Date: July 16, 2010
Location: Plattekill, NY
1100
Words and phrases have a very interesting life of their own when experienced in the English language. The word summer elicits visions of warmth, maybe even hot, days of enjoyment and frolicking. The word cold can transport you to a winter wonderland or a shivering pain felt as you gather around the furnace to fight the aches of winter. If you were to put cold and summer together in a description one might hope that you were describing the temperature of the beer on a picnic or the refreshing feel of air-conditioning as you enter a business establishment to escape the humidity and heat of a sweltering summer afternoon.
Sadly Connie and I are joining those two dissimilar words in a phrase to explain our health conditions. We have a summer cold. It is the kind of cold that builds enough phlegm in your chest to feel like an elephant has taken up residence and really needs to go on a diet. It is the kind of summer malady that explodes in your head and then tries to pour out of nearly every orifice in that aching, painful bowl congestion. Yes, we are suffering from a simple summer cold. It does not make us feel warm of comforted. It makes us feel like crap.
My lovely wife arose this morning for the two hundredth time, sounding like a freight train caught in the mud. When she could make a sound that was supposed to be her voice it was almost unintelligible. Did I mention that we work in registration and have to talk to customers all night long? I decided it would be nice of me to go to the store and try to find some kind of explosive decongestant that would attempt to give her back her voice. Also, if I don’t I may have to work by myself tonight.
As we sit here in sorrowful misery awaiting our appointed time to go to work this afternoon we sound like an orchestra of hacking, wheezing, snorting, old farts full of phlegm. Oh, that’s what we are. Summer colds suck.
I am sure that, if the illness gods acquiesce, we will summon up our strength and attempt to plod on to work and face the onslaught of arrogant customers who are escaping the trauma of work a day life to enjoy a week end in the woods. We will explain for the one thousandth time that, “This is a family resort destination” park and yes you have to pay the activity feel even though you are ninety-seven and the most strenuous activity you will engage in this week end is going to the bathroom. And no we can not move half the campground around so that you can have site 134 which is the site you always have and to hell with all the other people that need to be inconvenienced for you to have your own way. It is really interesting how the “Terrible Two” syndrome of I am the center of the universe seems to last in some people well past their third or forth birthday. It seems to last well past their fourth or fifth decade of being. Connie and I will muster the strength and stamina to trudge on to work because we come from a generation of people that actually have a work ethic. We believe that if we make a commitment to an employer we owe them our best effort to meet that commitment. We have an ethic of personal respect and work responsibility that seems to be sadly lacking in the genetic makeup of many in the younger generation. But that is another longer blog for another frustrating day.

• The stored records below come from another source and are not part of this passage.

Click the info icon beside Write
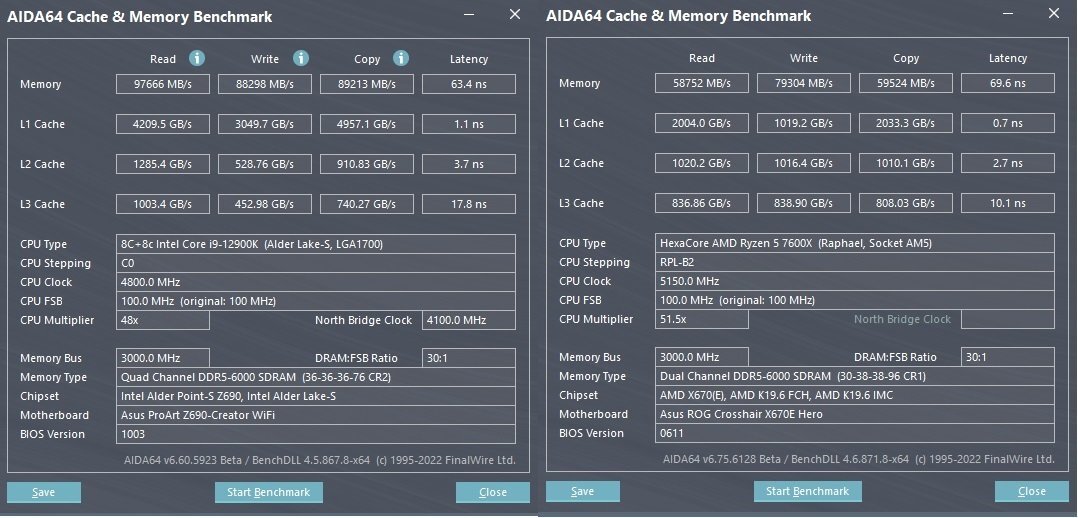The height and width of the screenshot is (518, 1078). [301, 58]
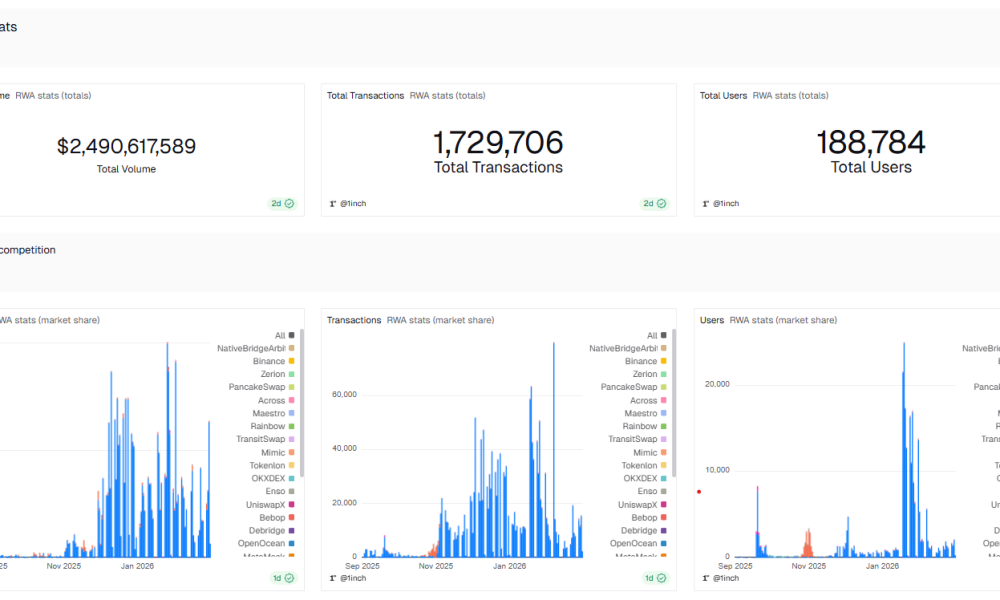Open the Users market share chart title

tap(712, 320)
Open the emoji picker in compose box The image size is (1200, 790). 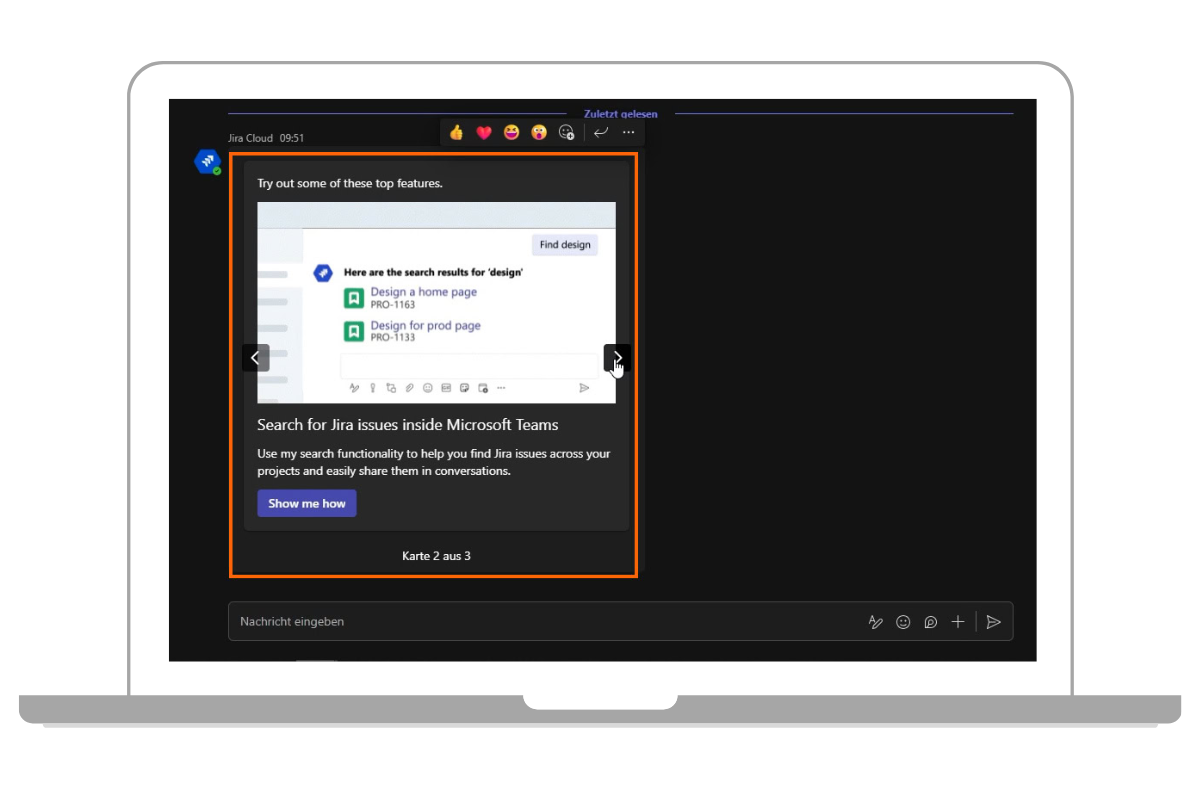point(903,622)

Our summer cold will, at its leisure, leave our sickened bodies and infest some other sap. We will regain our normal equilibrium and speaking abilities. And maybe we will only cough a couple of times a day and not seventeen times an hour. I hope the medicine I purchased for Connie works quickly, both because I care and also because I don’t want to have to work alone. We are a team, no matter how pitiful we sound or look, nor how much we complain.
You will have to excuse me now. I need to go blow my nose, cough up a lung and moan pitifully for an hour or so. Self pity is such a strenuous endeavor.